Avocate spécialisée en droit de la fonction publique depuis deux décennies, Christelle Mazza publie « Souffrance au travail dans le service public, sortir du silence, entrer en résistance » aux éditions du Puits Fleuri. S’appuyant sur son expérience des contentieux, elle y dresse un constat sévère de la situation des agents publics : invisibilisation, écrasement institutionnel et exposition à des formes de violences éthiques que le droit peine encore à appréhender et à reconnaître.

Une longue expérience contentieuse

Experte des contentieux engagés par des fonctionnaires à l’encontre de l’État employeur, l’autrice explique avoir progressivement pris conscience, à partir de 2018, d’un décalage croissant entre la réalité et les analyses existantes sur la souffrance au travail.

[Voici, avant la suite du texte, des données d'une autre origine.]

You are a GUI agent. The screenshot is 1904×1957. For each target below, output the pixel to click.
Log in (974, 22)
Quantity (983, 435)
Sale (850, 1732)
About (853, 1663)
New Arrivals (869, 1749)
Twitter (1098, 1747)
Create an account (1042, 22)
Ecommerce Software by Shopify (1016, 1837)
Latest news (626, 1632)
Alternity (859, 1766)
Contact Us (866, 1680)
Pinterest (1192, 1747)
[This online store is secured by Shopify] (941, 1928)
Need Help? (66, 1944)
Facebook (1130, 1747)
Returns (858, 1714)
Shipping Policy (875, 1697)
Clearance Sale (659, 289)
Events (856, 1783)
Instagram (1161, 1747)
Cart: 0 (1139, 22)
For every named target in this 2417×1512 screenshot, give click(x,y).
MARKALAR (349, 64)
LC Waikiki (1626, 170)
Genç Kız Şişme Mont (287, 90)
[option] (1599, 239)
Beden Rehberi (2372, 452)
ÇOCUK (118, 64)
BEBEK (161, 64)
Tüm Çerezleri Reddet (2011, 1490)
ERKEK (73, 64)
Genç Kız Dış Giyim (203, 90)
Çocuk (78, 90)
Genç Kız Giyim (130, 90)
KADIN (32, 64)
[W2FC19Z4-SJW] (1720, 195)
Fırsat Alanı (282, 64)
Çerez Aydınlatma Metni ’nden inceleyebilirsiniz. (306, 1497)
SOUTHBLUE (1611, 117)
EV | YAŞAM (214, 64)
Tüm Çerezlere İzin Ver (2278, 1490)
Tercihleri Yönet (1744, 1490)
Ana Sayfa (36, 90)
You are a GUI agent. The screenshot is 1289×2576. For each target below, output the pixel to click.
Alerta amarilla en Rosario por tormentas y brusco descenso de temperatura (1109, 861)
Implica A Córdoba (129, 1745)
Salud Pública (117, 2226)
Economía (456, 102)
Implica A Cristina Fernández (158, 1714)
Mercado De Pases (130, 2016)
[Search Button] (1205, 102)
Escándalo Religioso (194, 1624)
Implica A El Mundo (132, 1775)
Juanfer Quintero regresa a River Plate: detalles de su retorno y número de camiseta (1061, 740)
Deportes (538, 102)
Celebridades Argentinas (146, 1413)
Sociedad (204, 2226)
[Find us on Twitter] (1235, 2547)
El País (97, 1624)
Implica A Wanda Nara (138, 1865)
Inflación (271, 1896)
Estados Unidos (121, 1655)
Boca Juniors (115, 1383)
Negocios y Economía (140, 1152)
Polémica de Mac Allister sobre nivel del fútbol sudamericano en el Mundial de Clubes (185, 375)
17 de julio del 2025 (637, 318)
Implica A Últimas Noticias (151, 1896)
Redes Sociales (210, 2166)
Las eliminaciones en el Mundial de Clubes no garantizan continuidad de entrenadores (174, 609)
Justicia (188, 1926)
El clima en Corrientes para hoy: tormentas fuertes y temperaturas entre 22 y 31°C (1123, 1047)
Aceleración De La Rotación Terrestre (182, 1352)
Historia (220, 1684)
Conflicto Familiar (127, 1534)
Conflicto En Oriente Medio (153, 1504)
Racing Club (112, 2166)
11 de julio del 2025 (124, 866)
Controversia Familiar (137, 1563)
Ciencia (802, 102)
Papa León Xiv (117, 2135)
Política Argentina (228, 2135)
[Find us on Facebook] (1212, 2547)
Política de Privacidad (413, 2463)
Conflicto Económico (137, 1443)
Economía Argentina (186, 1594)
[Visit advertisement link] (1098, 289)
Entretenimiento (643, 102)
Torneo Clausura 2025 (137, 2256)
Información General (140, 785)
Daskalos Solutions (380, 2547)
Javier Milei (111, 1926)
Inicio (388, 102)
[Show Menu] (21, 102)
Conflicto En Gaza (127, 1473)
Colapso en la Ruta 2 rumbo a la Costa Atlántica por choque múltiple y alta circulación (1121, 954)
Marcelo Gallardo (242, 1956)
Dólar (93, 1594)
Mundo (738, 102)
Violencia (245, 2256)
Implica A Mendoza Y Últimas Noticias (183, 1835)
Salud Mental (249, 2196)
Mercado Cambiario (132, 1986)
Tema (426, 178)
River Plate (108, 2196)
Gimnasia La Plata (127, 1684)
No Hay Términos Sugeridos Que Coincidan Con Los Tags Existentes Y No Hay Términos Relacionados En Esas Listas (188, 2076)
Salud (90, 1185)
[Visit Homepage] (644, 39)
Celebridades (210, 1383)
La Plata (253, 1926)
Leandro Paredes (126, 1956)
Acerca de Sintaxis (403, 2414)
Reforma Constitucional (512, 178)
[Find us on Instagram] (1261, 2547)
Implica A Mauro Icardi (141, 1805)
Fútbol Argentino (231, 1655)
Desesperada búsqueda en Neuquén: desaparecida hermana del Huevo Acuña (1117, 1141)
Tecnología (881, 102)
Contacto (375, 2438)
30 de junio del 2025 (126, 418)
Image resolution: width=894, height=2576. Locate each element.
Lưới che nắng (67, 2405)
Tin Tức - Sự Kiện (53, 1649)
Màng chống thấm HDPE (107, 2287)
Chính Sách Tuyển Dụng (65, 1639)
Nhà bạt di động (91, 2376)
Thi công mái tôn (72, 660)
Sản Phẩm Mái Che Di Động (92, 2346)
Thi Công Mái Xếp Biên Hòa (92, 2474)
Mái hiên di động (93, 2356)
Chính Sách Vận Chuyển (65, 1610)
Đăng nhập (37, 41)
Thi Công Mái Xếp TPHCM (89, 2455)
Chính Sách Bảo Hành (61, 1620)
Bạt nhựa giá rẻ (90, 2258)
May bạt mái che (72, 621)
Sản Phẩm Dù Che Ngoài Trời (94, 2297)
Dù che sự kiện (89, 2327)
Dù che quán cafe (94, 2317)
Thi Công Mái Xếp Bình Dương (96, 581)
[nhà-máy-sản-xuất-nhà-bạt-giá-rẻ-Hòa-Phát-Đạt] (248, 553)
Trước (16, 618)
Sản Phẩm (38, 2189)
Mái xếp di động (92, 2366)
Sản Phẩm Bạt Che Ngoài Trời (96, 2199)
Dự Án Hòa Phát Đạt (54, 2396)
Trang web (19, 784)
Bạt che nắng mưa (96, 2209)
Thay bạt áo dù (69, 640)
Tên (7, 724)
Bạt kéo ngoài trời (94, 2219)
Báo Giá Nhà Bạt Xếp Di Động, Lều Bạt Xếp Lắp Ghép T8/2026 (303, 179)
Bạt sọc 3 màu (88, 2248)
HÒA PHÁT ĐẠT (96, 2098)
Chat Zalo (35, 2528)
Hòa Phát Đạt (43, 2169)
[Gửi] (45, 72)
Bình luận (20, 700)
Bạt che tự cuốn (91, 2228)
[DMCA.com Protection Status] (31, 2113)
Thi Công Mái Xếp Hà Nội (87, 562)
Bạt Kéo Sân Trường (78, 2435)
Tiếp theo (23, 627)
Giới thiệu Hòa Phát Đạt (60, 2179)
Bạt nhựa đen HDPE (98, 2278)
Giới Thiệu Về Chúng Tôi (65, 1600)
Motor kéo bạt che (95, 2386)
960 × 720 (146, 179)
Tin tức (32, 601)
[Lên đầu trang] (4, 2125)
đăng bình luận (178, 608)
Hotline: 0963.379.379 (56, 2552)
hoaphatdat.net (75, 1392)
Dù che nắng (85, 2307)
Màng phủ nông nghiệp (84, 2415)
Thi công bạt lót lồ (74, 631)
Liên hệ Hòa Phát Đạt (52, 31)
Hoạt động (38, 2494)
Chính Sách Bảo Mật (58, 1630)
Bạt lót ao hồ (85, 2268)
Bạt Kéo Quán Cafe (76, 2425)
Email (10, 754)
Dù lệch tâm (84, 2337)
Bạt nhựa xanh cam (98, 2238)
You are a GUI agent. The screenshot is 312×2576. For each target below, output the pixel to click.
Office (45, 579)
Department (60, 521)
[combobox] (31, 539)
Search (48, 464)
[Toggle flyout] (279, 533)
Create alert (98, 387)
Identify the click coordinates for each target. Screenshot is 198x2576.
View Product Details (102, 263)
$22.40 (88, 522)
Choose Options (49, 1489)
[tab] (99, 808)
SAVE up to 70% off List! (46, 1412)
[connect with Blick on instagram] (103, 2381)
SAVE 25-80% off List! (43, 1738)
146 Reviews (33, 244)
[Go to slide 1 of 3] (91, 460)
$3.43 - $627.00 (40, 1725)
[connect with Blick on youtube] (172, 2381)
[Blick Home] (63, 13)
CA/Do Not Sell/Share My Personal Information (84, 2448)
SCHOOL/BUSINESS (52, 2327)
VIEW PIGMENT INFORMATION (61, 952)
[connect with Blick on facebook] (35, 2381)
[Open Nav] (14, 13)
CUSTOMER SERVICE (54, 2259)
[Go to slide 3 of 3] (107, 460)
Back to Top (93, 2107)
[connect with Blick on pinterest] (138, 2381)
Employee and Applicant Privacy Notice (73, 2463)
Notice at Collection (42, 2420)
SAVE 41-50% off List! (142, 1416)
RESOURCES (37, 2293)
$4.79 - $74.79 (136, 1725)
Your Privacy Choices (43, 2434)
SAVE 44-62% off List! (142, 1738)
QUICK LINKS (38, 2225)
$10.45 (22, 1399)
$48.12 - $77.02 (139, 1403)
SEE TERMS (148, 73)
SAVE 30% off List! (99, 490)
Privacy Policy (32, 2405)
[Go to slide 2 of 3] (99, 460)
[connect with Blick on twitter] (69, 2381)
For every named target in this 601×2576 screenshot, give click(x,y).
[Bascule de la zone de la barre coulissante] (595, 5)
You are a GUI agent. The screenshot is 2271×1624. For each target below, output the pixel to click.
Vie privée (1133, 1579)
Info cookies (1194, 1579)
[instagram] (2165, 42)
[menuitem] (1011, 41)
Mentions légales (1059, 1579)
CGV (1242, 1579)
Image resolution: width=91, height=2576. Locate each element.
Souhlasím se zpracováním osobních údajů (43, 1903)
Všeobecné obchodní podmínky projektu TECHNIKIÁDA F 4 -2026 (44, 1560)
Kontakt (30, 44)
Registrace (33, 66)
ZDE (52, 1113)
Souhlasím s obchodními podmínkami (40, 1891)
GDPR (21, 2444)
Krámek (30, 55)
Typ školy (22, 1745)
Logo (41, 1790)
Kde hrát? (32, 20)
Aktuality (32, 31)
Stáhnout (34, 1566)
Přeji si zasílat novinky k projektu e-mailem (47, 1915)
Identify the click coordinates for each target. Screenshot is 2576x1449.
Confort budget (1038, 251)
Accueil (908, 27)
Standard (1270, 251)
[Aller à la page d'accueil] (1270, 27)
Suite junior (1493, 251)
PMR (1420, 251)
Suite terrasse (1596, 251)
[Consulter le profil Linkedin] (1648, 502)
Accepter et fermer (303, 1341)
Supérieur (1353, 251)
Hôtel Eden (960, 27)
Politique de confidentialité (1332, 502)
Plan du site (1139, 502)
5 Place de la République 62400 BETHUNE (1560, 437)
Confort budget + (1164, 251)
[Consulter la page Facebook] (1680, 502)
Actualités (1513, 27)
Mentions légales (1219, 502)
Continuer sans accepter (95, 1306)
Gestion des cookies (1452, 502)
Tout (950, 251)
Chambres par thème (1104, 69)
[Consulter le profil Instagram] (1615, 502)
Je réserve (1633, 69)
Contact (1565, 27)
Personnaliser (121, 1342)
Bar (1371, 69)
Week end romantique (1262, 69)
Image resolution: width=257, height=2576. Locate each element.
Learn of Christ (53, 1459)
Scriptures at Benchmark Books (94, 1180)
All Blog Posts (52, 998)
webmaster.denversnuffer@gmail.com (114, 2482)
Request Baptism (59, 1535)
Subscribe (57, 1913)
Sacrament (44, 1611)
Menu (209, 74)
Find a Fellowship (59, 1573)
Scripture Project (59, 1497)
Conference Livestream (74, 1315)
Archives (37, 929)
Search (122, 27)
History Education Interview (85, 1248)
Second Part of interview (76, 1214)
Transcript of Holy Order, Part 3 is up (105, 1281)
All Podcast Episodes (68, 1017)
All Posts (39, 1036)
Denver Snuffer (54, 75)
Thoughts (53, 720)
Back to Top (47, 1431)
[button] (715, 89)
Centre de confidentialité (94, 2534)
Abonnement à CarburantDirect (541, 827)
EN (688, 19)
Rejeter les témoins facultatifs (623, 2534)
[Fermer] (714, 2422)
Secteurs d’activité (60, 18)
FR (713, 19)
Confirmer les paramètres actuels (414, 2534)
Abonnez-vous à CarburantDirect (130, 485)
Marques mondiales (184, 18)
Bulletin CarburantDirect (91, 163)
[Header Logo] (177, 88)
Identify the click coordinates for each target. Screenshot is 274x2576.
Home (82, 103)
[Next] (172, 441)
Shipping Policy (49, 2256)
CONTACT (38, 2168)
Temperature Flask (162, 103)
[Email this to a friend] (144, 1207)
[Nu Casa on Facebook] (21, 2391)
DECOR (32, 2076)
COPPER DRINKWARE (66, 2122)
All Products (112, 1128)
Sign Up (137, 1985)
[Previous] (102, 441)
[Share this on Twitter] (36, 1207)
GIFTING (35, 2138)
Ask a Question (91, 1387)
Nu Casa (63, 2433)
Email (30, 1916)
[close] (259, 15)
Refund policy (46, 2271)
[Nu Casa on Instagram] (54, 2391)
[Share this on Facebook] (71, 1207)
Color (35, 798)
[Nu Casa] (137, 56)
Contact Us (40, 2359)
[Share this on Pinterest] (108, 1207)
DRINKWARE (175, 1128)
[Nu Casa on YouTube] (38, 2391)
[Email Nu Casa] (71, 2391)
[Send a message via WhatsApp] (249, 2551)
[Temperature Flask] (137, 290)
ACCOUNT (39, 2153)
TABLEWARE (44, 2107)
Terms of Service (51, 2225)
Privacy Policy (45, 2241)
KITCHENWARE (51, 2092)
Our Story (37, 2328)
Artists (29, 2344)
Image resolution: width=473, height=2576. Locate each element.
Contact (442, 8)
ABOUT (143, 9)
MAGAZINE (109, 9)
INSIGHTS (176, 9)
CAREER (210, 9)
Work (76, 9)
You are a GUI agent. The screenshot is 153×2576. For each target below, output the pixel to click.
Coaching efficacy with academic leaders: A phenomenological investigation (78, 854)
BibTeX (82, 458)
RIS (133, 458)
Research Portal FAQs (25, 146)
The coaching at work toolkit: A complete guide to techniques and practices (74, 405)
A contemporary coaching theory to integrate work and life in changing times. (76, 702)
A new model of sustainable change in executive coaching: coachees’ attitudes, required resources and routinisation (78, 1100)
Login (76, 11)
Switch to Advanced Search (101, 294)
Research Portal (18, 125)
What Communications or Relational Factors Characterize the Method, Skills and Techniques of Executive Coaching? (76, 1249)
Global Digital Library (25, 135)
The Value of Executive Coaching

Un tournant intervient en 2019, à l’occasion de son travail sur le procès des suicides au sein de France Télécom, marqué par l’émergence de la notion de harcèlement moral « institutionnel ». Elle observe alors que les mécanismes mis en lumière dans cette affaire ne sont pas isolés, voire même généralisés aux administrations publiques.

Au fil des années, elle est confrontée à un nombre croissant de dossiers liés au suicide au travail, caractérisés par des schémas récurrents : agents invisibilisés, pression institutionnelle forte, absence de reconnaissance publique…

Par ailleurs, les discours dominants sur les agents publics restent largement technocratiques, contribuant à leur dépersonnalisation. Réduits à leur fonction ou à un simple matricule, ils sont stigmatisés, disparaissant ainsi de l’espace public, et alimentant une forme de désagrégation sociale et une souffrance profonde.

Des situations de harcèlement moral peu reconnues

Le constat porté sur l’État employeur est particulièrement critique. Christelle Mazza évoque une forme de mutisme institutionnel, avec un cadre juridique très normé, dominé par la loi et les règlements. De plus, les réponses juridictionnelles apparaissent largement insuffisantes. Pour preuve, les juridictions administratives rejettent la quasi-totalité des recours en matière de harcèlement moral, tandis que la reconnaissance des maladies professionnelles tend à diminuer. Dans ce contexte, faire reconnaître une situation de harcèlement moral dans l’administration relèverait aujourd’hui de l’exception : pour une décision favorable, des centaines de dossiers seraient rejetés.

Par ailleurs, la souffrance au travail est soit réduite à une dimension psychologique, soit analysée exclusivement sous l’angle du droit social. L’autrice regrette le faible investissement de la recherche académique sur ces questions dans le secteur public, en raison notamment du statut particulier de l’État.

Une violence éthique « terrible »

Les conséquences observées sont nombreuses avec des personnels publics en proie à une violence éthique très marquée. Les agents sont par exemple amenés à accomplir des actes en contradiction avec leurs convictions professionnelles, leurs règles déontologiques ou leur éthique métier.

Malgré cela, Christelle Mazza souligne l’attachement profond des agents publics à leur mission au service de l’intérêt général. Leur rapport au travail est très engagé. Ils acceptent de subir des charges de travail importantes, parfois en dehors de tout cadre légal, par souci de continuité du service public, ou encore pour ne pas abandonner un patient ou une audience judiciaire en cours.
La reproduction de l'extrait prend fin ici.